--- Requirement ---
Produce the lines from the one containing "You are a GUI" through the end of the material exactly as they appear, both ends included, and leave the pictures out.

--- Record set ---
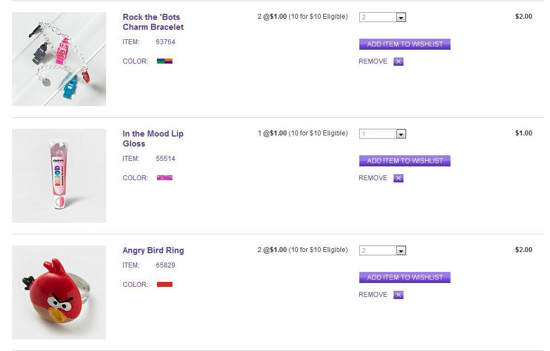The height and width of the screenshot is (351, 550).
Task: Click the multicolor swatch for the charm bracelet
Action: pyautogui.click(x=165, y=61)
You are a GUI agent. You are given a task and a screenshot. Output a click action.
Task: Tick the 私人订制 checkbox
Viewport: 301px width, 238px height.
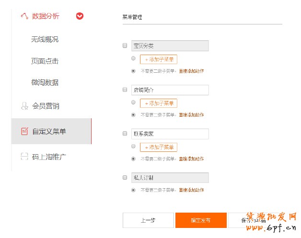click(125, 177)
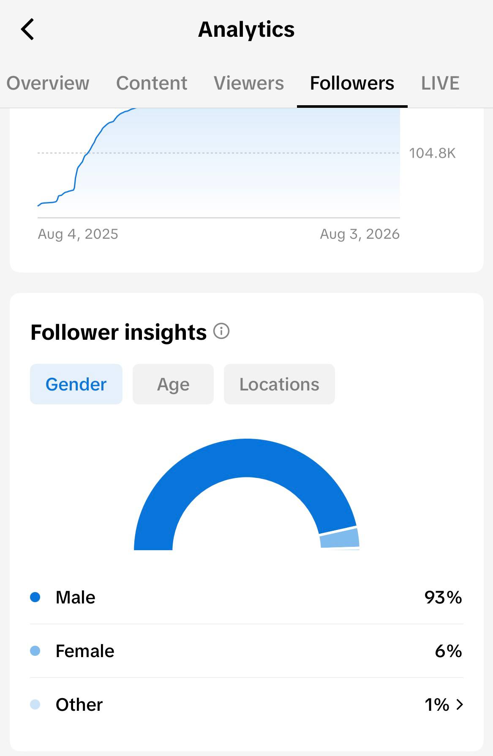Switch to the Overview tab
Screen dimensions: 493x756
[x=48, y=83]
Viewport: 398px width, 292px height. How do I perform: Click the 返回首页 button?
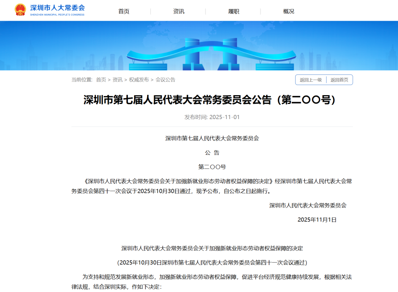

--- Solution to this task ---
You are a GUI agent. You are given a task and a screenshot. Output a click action.
Task: Tick the 私人订制 checkbox
Viewport: 301px width, 238px height.
click(125, 177)
Switch to the Overview tab
Screen dimensions: 493x756
[x=48, y=83]
Viewport: 398px width, 292px height. How do I perform: Click the 返回首页 button?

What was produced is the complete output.